The barrel effect is also very suitable for explaining system performance. The components that make up the system vary in speed. The overall performance of the system depends on the slowest component in the system.

For example, the most serious problem in database applications that restricts performance is the I/O problem of disk placement. That is to say, the hard disk is the short board in this scenario, and our first task is to make up for this short board.

2.2 Benchmarks

Benchmark is not a simple performance test, it is used to test the best performance of a program.

2.3 Warm Up

Application interfaces often have short timeouts right after they are started. Before testing, we need to warm up the application to remove the effects of factors such as the JIT compiler. In Java, there is a component, the JMH, that eliminates these differences.

3. Notes

3.1 By numbers, not guesswork

Some students have a good feeling about programming and can list the bottleneck points of the system by guessing. This situation exists, but it is very undesirable.
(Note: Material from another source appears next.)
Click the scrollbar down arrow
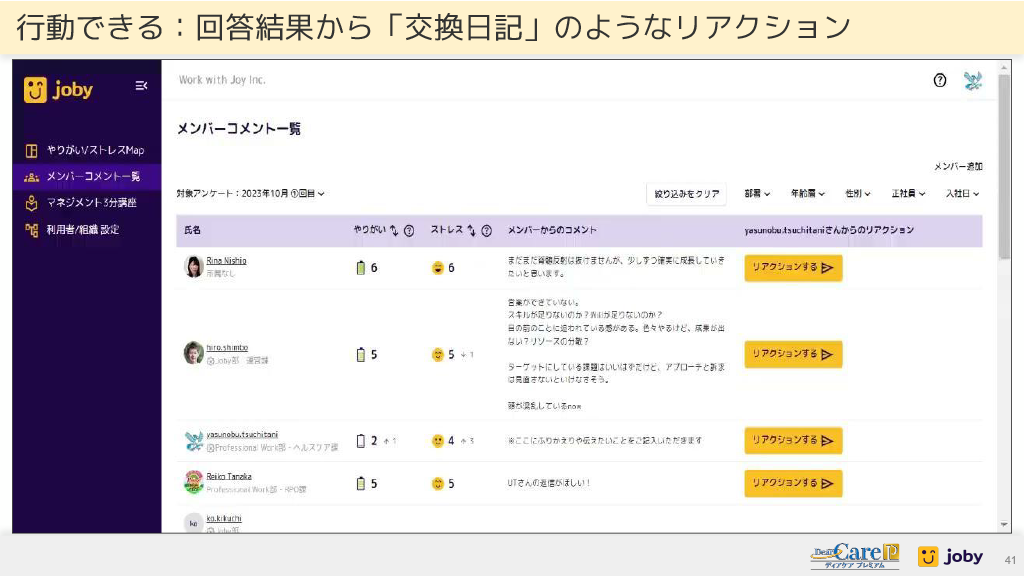Image resolution: width=1024 pixels, height=576 pixels. 1004,524

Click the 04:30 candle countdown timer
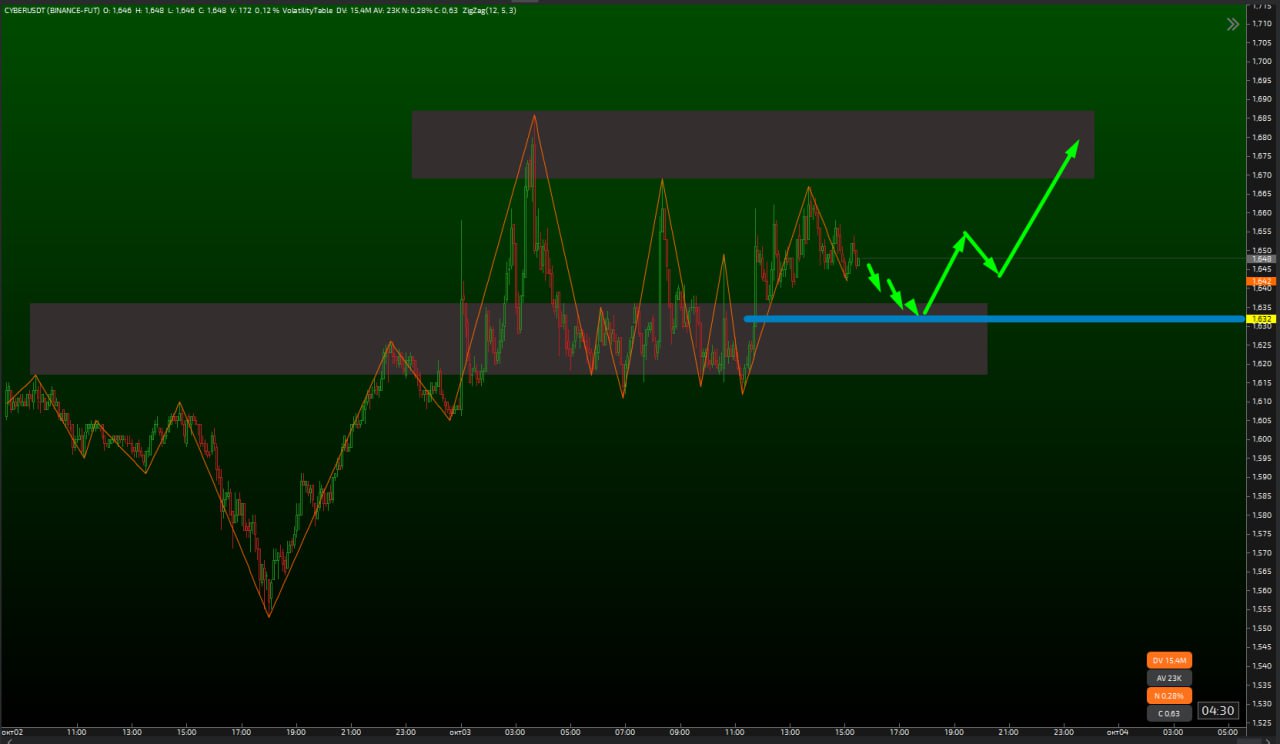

Complex systems often have multiple influencing factors. We should put performance analysis in the first place and performance optimization in the second place. Intuition is only our assistant, but not a tool for concluding.

3.2 Don’t prematurely optimize and over-optimize

Although performance optimization has so many benefits, it does not mean that we have to do everything to the extreme, and performance optimization also has a limit. It is more difficult for a program to run correctly than for a program to run faster.

The originator of computer science “Donald Knuth” once said: “Premature optimization is the root of all evil”, and this is the truth.

Generally, the performance-optimized code is too obscure to read due to the pursuit of execution speed, and there will be many concessions in structure. Premature optimization will introduce this difficult-to-maintain feature into your project prematurely, and when the code is refactored, it will take more effort to solve it.

The correct approach is that project development and performance optimization should be carried out as two independent steps, and performance optimization should be carried out until the architecture and functions of the entire project have generally entered a stable state.

3.3 Maintain Good Coding Habits

We mentioned above, don’t prematurely optimize and over-optimize, but it doesn’t mean that everyone doesn’t consider these issues when coding.

In the process of pursuing high-performance and high-quality coding, some good habits will accumulate and form excellent training and quality on the road of life, which is of great benefit to us.

Finally

Thanks for reading. I am looking forward to your following and reading more high-quality articles.